RUN pip install -r --no-cache-dir requirements.txt

# Optional: Run only if your implementation has a bash file.
RUN chmod +x /code/bash.sh
RUN ./bash.sh

CMD python -m model

You can adjust the file according to your model's specific requirements.

info

More Dockerfile writing guidelines can be found in their official documentation guide.

2.2.1 Build an Image

Build your image.

docker build . -t $REGISTRY/$REPO_NAME:<your-choice-of-tag>
  • tag: A descriptor for your specific model, usually a version tag like v0.0.1

2.2.2 Push Image to Repository

Push the newly tagged image to the corresponding repository.

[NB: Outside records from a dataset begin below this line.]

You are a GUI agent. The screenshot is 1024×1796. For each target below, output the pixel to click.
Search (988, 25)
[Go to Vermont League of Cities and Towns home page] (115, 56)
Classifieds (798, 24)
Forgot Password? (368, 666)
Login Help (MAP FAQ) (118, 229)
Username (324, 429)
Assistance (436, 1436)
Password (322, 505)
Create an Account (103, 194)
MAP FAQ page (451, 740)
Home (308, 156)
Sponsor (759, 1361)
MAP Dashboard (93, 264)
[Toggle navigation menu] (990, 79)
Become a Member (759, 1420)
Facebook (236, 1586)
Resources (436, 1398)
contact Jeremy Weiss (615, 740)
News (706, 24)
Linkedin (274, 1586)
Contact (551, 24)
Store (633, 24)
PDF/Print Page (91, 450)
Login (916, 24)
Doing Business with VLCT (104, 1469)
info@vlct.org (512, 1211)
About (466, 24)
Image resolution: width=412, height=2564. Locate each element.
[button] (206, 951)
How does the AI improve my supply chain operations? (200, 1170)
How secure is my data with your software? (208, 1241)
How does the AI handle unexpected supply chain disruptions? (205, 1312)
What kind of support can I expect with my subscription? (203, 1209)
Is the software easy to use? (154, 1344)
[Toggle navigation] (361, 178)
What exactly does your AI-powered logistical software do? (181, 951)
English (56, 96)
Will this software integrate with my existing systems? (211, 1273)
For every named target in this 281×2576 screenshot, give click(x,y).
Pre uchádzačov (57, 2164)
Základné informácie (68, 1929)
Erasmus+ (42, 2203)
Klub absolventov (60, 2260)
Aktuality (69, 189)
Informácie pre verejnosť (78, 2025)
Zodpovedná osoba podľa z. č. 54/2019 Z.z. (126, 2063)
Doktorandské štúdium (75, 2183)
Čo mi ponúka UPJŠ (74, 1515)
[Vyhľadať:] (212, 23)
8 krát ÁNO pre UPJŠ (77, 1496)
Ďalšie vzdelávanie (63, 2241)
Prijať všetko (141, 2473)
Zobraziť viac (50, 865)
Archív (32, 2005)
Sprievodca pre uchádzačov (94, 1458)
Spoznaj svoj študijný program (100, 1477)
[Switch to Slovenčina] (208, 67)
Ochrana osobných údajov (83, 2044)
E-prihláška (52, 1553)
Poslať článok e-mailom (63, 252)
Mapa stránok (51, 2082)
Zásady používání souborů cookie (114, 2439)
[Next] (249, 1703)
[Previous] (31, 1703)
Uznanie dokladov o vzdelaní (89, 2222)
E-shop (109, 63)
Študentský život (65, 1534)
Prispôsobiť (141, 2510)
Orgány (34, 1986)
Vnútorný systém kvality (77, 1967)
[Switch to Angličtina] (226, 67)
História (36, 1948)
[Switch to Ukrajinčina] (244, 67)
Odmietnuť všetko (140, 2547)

docker push $REGISTRY/$REPO_NAME:<the-tag-you-chose>

2.3 Onboard the Model

Onboard the model once the image has been pushed to its repository. The following command will send an email to an aiXplain associate to finalize the onboarding process.

aixplain onboard model --model-id <model_id> --image-tag <model_image_tag> --image-hash <model_image_hash> --host-machine <host_machine_code> [--api-key <TEAM_API_KEY>]
  • model-id: The model ID returned by the create image-repo function used earlier
  • image-tag: The string used to tag your model image
  • sha256: The image's sha256 hash, obtained by running docker images --digests
  • host-machine: The machine code on which to host the model
tip

The following command lists the codes of all the available machines on which you can host your model:

aixplain list gpus [--api-key <TEAM_API_KEY>]
Show output

By following this guide, you can successfully structure and onboard your custom model to aiXplain.